Records shown →
◆ ◆ ◆ ◆

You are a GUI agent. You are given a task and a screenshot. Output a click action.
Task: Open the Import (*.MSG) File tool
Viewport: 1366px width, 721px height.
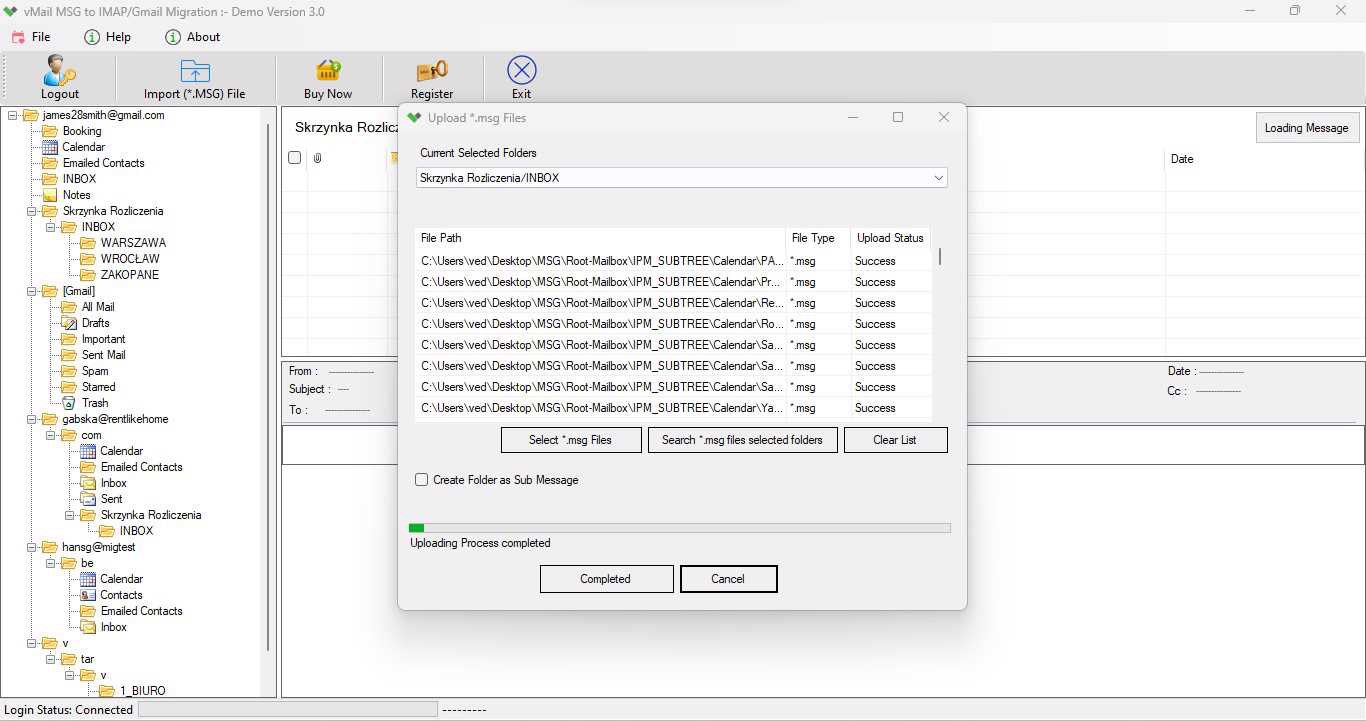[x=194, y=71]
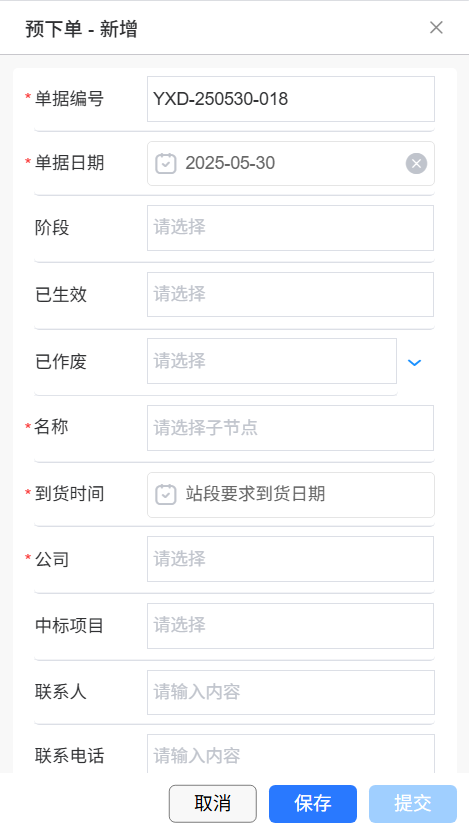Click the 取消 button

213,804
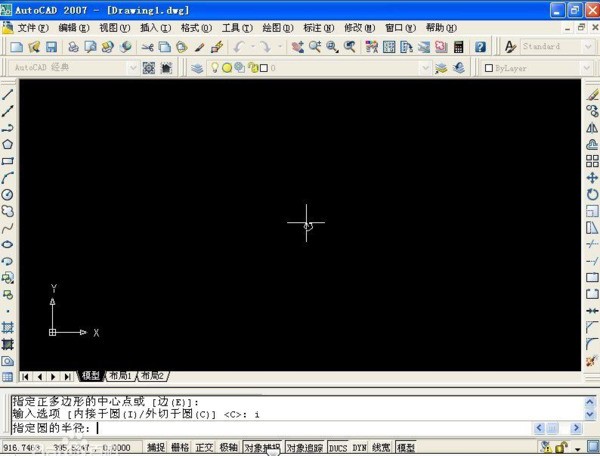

◆ ◆ ◆ ◆

Prompt → Rewrite the lines above as a numbered list, skipping any blank lines and leaving out the pictures.

Solution to this exercise →
1. You are a GUI agent. You are given a task and a screenshot. Output a click action.
2. Task: Open the Import (*.MSG) File tool
3. Viewport: 1366px width, 721px height.
4. [x=194, y=71]
5. Click the 取消 button
6. 213,804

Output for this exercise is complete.